C’est cette boussole de la seconde modernité qu’il faut mettre en débat et traduire en réformes dans le domaine de la gouvernance, de l’économie, de l’éthique et du droit, de l’éducation et de la recherche scientifique. Et, pour cela, montrer que les évidences que nous croyons intemporelles sont en réalité des croyances héritées du passé et forgées en réponse à des défis qui ne sont plus les nôtres : une économie fondée sur une logique de croissance infinie ; une gouvernance privilégiant des Etats souverains ; une éthique et un système juridique reposant de façon quasi exclusive sur les droits individuels.

En adoptant cette nouvelle boussole comme nous le faisons avec le Manifeste « Osons les territoires » (publié aux Editions du Pommier), on fait de la lutte contre le réchauffement climatique l’illustration de la révolution copernicienne que nous devons conduire pour mettre les relations au centre de notre pensée et de nos institutions.

Deuxième objection au compte carbone : c’est une usine à gaz et on ne voit pas bien comment ça fonctionnerait.
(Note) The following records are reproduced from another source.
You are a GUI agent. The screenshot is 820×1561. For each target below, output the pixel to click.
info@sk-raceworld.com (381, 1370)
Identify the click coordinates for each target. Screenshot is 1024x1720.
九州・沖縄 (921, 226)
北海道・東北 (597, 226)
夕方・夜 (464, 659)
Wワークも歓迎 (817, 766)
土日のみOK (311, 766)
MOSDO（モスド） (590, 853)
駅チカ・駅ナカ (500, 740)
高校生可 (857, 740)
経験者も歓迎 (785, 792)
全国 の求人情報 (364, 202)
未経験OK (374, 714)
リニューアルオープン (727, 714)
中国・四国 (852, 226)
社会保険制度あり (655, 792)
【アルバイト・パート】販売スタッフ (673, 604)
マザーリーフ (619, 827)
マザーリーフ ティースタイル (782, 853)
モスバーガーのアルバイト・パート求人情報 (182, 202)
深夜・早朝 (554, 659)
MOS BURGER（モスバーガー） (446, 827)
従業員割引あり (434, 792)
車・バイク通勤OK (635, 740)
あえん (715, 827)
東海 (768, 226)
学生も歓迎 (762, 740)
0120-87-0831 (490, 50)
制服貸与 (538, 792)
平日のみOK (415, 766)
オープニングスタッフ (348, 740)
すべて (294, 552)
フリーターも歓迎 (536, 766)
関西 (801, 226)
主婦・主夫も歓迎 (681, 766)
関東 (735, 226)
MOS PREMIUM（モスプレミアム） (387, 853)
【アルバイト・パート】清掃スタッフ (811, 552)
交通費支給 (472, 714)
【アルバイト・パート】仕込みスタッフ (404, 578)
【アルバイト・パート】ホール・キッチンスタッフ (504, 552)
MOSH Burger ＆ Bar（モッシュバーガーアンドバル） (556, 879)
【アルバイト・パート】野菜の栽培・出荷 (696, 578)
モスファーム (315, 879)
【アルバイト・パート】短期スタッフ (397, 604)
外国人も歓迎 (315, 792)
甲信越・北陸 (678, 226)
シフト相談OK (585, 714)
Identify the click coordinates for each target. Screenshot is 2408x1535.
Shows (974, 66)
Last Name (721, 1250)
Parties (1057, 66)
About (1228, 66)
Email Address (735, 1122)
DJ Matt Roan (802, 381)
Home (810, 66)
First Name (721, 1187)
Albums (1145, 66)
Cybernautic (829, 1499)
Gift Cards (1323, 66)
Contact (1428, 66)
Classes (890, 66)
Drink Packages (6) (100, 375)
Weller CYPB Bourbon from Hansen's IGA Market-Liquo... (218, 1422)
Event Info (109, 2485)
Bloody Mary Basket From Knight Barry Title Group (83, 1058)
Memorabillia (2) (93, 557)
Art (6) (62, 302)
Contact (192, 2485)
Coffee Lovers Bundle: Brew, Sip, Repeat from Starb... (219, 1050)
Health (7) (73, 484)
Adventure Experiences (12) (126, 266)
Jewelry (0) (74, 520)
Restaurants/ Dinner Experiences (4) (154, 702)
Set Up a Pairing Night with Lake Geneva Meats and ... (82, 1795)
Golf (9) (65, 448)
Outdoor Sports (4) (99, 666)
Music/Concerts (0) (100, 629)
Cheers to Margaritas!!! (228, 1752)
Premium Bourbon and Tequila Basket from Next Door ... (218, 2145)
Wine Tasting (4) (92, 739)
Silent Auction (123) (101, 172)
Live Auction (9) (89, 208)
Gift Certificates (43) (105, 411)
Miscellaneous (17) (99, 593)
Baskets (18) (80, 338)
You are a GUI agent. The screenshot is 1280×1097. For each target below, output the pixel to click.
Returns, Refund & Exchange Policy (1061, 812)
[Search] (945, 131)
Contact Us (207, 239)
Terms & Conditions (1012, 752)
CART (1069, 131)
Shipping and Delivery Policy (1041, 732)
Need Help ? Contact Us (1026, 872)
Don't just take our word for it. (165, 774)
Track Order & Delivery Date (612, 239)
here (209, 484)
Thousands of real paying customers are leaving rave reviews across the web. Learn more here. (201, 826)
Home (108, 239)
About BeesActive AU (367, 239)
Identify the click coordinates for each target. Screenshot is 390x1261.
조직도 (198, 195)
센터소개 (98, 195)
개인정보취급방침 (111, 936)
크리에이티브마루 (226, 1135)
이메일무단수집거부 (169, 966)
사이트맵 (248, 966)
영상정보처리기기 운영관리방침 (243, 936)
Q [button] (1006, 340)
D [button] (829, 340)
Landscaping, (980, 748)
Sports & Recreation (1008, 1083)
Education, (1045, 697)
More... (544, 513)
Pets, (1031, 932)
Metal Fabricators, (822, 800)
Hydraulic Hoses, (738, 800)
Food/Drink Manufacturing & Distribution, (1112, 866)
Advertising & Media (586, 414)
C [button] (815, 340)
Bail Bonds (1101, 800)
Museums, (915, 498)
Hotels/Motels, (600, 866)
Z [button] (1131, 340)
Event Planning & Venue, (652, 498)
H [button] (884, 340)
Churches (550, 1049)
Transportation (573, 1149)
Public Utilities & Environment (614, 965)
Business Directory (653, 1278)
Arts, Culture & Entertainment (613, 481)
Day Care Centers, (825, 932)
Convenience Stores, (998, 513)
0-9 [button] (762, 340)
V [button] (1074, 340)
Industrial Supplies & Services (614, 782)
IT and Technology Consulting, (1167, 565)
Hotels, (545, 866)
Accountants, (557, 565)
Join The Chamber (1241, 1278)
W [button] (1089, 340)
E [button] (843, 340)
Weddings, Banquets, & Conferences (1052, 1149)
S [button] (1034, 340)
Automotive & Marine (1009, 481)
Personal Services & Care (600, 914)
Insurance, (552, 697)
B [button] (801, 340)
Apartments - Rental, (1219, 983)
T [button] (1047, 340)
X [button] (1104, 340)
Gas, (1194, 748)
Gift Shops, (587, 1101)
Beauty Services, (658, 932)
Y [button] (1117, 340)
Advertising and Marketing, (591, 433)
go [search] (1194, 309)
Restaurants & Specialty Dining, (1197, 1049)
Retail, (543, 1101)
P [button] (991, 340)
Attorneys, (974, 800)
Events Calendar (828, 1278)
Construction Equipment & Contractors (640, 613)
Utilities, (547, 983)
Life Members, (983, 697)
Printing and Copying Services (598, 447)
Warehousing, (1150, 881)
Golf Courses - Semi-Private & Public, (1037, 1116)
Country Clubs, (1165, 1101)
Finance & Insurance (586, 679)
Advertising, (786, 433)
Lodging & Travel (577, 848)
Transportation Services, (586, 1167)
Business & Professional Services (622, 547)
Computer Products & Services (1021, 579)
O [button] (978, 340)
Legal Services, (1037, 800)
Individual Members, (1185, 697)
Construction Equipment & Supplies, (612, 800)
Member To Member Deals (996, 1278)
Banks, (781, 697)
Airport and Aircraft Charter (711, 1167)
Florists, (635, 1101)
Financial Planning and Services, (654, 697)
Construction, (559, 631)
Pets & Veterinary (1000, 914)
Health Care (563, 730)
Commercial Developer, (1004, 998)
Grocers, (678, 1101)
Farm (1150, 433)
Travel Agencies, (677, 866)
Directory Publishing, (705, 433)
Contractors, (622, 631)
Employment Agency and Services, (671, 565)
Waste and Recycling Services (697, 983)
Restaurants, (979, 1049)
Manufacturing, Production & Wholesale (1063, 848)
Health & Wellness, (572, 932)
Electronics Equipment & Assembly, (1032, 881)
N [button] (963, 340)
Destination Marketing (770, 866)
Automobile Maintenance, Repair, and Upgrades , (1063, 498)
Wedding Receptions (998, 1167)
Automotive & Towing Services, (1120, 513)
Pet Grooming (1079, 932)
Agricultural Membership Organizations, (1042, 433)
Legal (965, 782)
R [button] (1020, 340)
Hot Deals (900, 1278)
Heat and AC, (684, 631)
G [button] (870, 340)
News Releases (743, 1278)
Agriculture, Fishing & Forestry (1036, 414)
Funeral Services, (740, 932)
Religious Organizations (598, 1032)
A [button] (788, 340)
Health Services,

Il faut aujourd’hui rompre un cercle vicieux : comme ce n’est pas sur la scène publique il n’est pas possible de mobiliser moyens, talents et expériences pour préciser son mode de fonctionnement, mais comme celui-ci n’est pas précisé on ne peut le mettre sur la scène publique.

Les anglo-saxons y répondent par une formule frappante : « when there is the will there is the way » ; autrement dit, quand on a la volonté d’aboutir on en trouve les moyens. C’est bien cette volonté qu’il faut construire : parce que le système des quotas est au bout du compte la seule solution efficace et juste, il faut maintenant en préciser collectivement la mise en œuvre. Les alliés du compte carbone, depuis deux ans, ont proposé de nombreuses réponses concrètes. Il faut aller plus loin et de façon encore plus collective en impliquant les pouvoirs publics. Les réponses seront d’autant plus faciles à mettre au point qu’on peut s’adosser à des réflexions et des technologies développées à d’autres fins. Trois exemples :

  • si on reconnaît que l’énergie fossile est une monnaie à part entière, on peut transposer aux quotas l’ensemble des méthodes développées pour la monnaie classique, en particulier pour financer les investissements ;
  • les recherches actuellement en cours en Europe sur la mise en place d’un « euro numérique » bénéficient de gros moyens ; elles nous aideront à répondre à la question de la faisabilité technique de la monnaie carbone et à lever les inquiétudes sur la surveillance des consommateurs ;
  • enfin, les blockchains, avec les protocoles économes en énergie (un article de Jean Paul Delahaye dans le Monde du 24 septembre rappelle que l’on peut, par rapport au bitcoin, diviser par mille la consommation énergétique des blockchains), répondent à l’enjeu de traçabilité des échanges et des émissions de gaz à effet de serre tout le long des filières de production.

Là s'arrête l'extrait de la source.